> _Input data_
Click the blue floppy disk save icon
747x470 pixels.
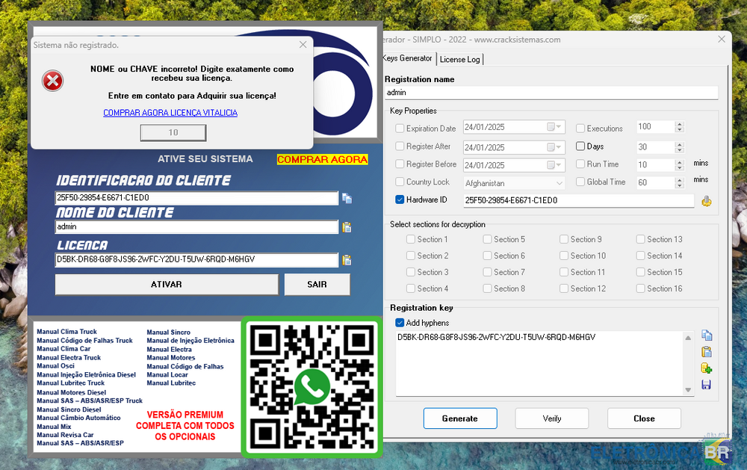coord(706,385)
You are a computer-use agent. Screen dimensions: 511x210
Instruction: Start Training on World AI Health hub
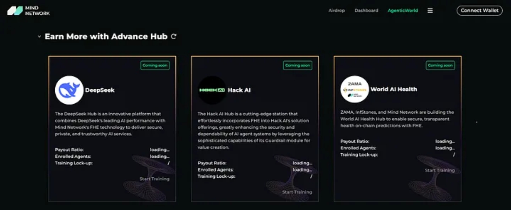[440, 170]
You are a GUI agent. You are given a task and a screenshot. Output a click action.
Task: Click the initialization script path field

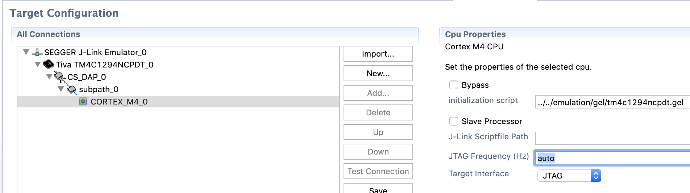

> _What the exercise asks_
Among the entries, copy every line containing the word "agent".

> _Result of this exercise_
You are a computer-use agent. Screen dimensions: 511x210
You are a GUI agent. You are given a task and a screenshot. Output a click action.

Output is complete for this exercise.